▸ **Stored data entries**
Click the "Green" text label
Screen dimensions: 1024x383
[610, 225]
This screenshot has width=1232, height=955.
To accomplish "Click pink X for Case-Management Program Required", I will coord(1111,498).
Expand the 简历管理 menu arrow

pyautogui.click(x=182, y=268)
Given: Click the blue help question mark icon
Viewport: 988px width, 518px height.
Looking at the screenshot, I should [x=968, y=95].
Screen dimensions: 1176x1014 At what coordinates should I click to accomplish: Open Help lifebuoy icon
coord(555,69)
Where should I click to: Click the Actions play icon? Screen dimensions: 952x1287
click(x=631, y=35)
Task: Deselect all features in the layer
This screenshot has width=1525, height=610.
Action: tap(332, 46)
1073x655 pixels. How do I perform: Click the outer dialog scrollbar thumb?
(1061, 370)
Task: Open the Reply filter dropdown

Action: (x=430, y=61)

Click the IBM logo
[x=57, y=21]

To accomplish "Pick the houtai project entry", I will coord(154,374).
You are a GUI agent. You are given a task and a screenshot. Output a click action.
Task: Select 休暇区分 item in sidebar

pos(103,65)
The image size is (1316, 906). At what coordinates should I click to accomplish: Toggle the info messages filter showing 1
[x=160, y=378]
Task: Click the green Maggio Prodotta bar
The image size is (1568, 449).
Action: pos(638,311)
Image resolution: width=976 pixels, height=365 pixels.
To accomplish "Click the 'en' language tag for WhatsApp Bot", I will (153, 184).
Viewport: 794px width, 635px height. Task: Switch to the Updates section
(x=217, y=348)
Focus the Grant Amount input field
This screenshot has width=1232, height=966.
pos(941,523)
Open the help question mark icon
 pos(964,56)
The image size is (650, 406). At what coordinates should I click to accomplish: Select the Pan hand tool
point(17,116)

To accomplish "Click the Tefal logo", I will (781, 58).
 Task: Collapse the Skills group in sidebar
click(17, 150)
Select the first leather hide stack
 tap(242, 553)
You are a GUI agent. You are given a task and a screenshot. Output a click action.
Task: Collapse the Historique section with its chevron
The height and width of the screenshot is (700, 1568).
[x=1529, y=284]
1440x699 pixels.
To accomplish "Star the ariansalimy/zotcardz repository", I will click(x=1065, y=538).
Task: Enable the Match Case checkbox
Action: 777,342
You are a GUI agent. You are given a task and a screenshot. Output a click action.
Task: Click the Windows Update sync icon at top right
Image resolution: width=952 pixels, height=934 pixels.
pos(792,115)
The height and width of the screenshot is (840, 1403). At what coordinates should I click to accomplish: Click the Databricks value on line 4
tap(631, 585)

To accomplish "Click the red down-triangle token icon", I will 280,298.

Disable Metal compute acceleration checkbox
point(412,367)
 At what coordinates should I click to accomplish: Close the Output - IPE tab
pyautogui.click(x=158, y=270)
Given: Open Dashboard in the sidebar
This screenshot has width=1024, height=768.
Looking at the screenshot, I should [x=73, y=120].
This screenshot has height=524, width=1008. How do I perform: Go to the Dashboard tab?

▸ **Task item**
Find the string "Dashboard" in the data. Report each line it appears in.

▸ **Solved exercise**
Given: Open Dashboard in the sidebar
This screenshot has height=524, width=1008. How do I perform: Go to the Dashboard tab?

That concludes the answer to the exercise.